株価は上がっていますが、それと反対に、消費者物価の沈静化は一層明瞭になってきました。
輸入物価には一部多少の上昇が見られることは2月13日付のブログでも触れましたが、国内発の物価上昇要因が消えて来た事で、ここ当分消費者物価は沈静傾向を続けるものと思われます。
昨年秋まで加工食品、飲料、日用品などいわゆる生活必需品の価格上昇の波が激しかった原因は、下の図をご覧いただくと解るような気がします。
消費者物価主要3指数の対前年上昇率の推移(%)
資料:総務省統計局「消費者物価指数」
そうした品目が中心の「生鮮食品とエネルギーを除く総合指数」(緑色の線)が2021年から22年初めにかけてコロナによる消費不振で値上げできずに我慢した利益圧縮の取り返しをかけて22年から23年にかけて一斉に波状値上げに動いたことが大きかったように思います。この動きは昨年秋から、もうこの辺でっという事でとなったのでしょう。
「総合」や「生鮮食品を除く総合」が2023年2月に大きく下げているのは政府の電力ガスなどへの補助金のせいです。今後補助金が消えれば3本の線は収斂に向かうでしょう。
という事で、改めて2021年からの、輸入物価の上昇の中での日本の消費者物価の推移を見ますと下図です。
消費は物価3指数の推移
資料:上に同じ
日本は資源輸入国で、資源などの輸入物価の上昇分は結果的に国民が負担する事が比較的整然と行われます。これは1973年の第一次石油危機の経験から学んだ結果です。
アメリカやヨーロッパの様に海外物価の上昇率を国内価格にも賃金にも転嫁しようという動きは小さく、国内価格は輸入価格のようには上がりません。輸入物価上昇に対応する便乗値上げも便乗賃上げも大きくならず、物価上昇は合理的な範囲で収まるようです。
その結果、アメリカやヨーロッパの様に、輸入インフレの激化を金利引上げで抑えようといった政策は必要ないのです。

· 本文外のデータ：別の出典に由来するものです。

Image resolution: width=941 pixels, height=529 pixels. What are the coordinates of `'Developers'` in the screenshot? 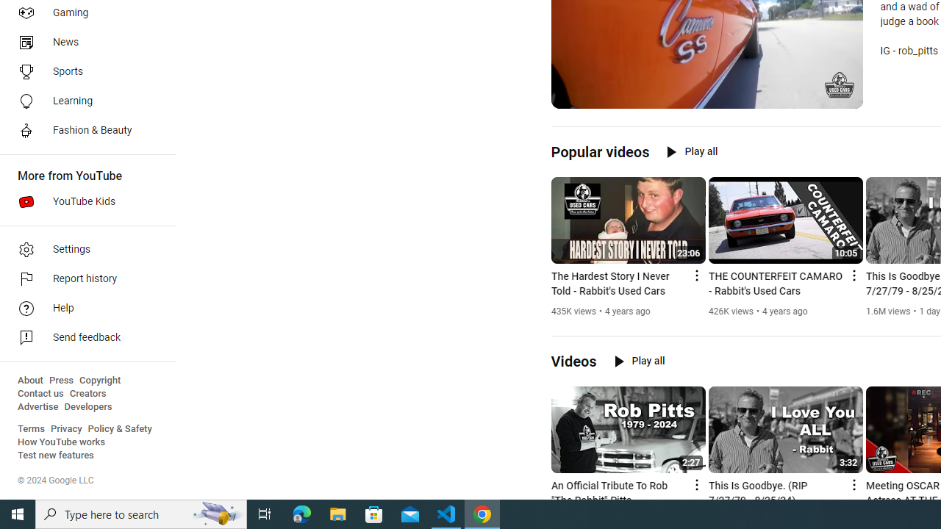 It's located at (87, 407).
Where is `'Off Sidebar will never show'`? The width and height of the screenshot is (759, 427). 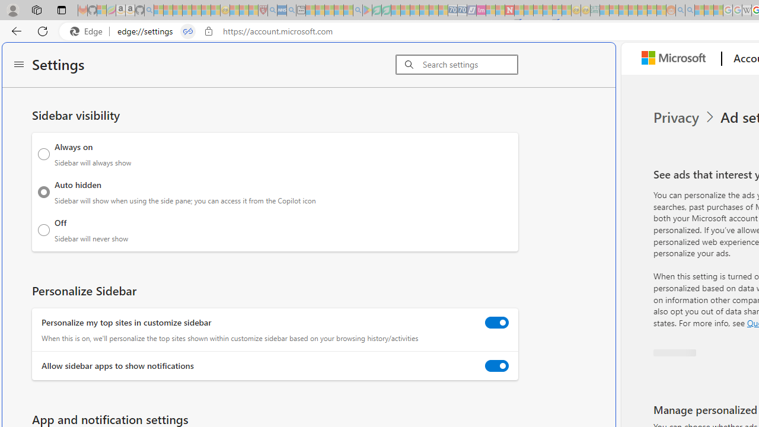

結果的に国際競争力が強くなるのに、更に円安になるといった困ったことが起きます。
欧米は金融引締めで物価を抑え、日本は賃上げをして物価を引き上げて彼我のギャップを小さくする必要があるのでしょう。今春闘で労使とも、更に政府も高めの賃上げをというのもその結果でしょう。
日本が少しづつ賃金インフレを起こして問題解決に近づいていくのではないでしょうか。